Linux C++: how to profile time wasted due to cache misses?

Asked 21/3, 2010 at 11:18 Answered 12/7, 2013 at 10:37

I know that I can use gprof to benchmark my code.

However, I have this problem -- I have a smart pointer that has an extra level of indirection (think of it as a proxy object).

As a result, I have this extra layer that effects pretty much all functions, and screws with caching.

Is there a way to measure the time my CPU wastes due to cache misses?

Oxley answered 21/3, 2010 at 11:18 Comment(0)

Linux supports with perf from 2.6.31 on. This allows you to do the following:

compile your code with -g to have debug information included
run your code e.g. using the last level cache misses counters: perf record -e LLC-loads,LLC-load-misses yourExecutable
run perf report
- after acknowledging the initial message, select the LLC-load-misses line,
- then e.g. the first function and
- then annotate. You should see the lines (in assembly code, surrounded by the the original source code) and a number indicating what fraction of last level cache misses for the lines where cache misses occurred.

Impotence answered 12/7, 2013 at 10:37 Comment(3)

(Given information):
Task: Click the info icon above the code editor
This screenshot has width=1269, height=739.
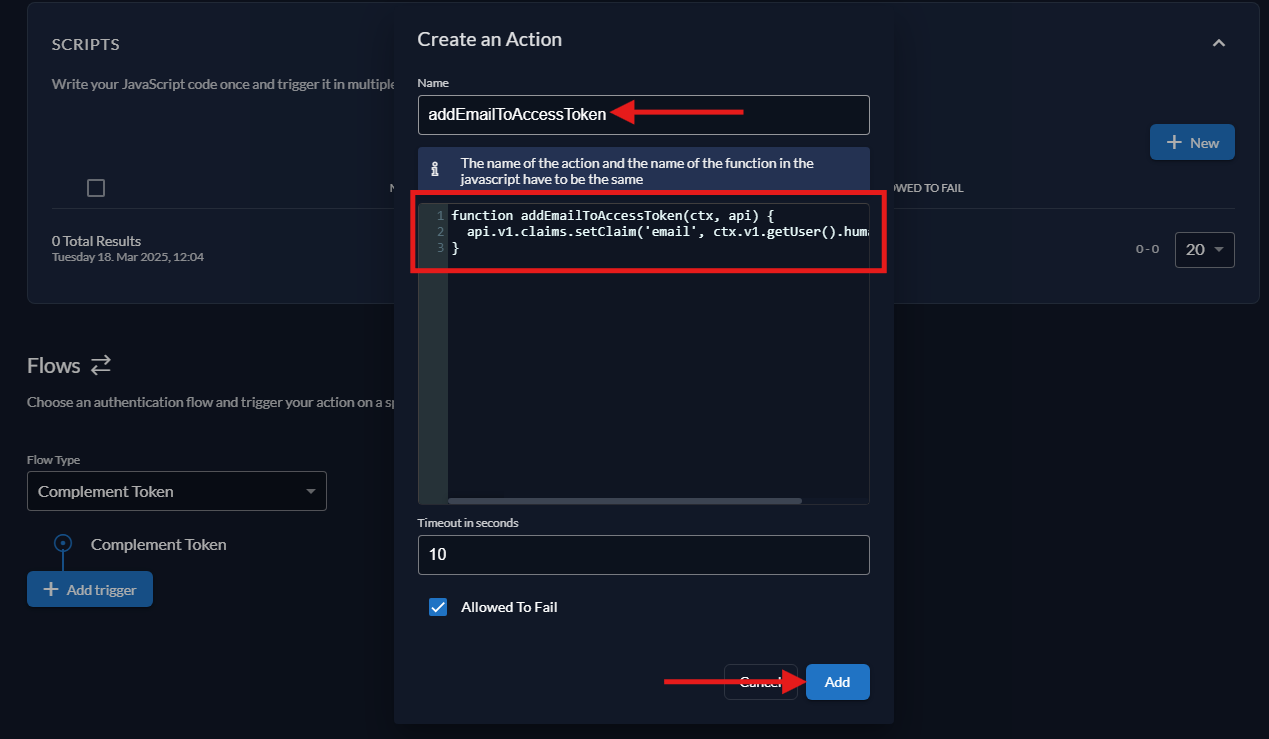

(Problem requirements): Continue the thread on profiling cache misses in Linux from the point at which it ends. The listing is not required for this work.

(Written answer):
Where can one find a list of events such as this? – Lareelareena 20/6, 2017 at 23:56

perf list prints the list of available events. The list of events depends on the machine you are running on. On a virtual machine I logged on I get 10 software events and two 'Raw hardware event descriptor' events. On a physical machine I just logged on (Xeon E5), I get 26 'Hardware cache event' types, 10 'Hardware event' types, 28 'Kernel PMU event' types, 10 'Software event' types, two 'Raw hardware event descriptor' events and one 'Hardware breakpoint' type. – Impotence 21/6, 2017 at 8:58

This is useful. I tried to follow you steps and in the last step, I kind of lost track because it showed the asm line that tries to call a templatized function. I wonder how I can narrow down further (i.e. which asm line inside that templatized function generated most of the LLC misses). When I tried to hit "enter" to "step into" the function, it says, "The called function was not found". Any suggestion? My feeling is that all the lines insides that templatized functions are all inlined. – Upthrust 3/4, 2023 at 13:32

You could try cachegrind and it's front-end kcachegrind.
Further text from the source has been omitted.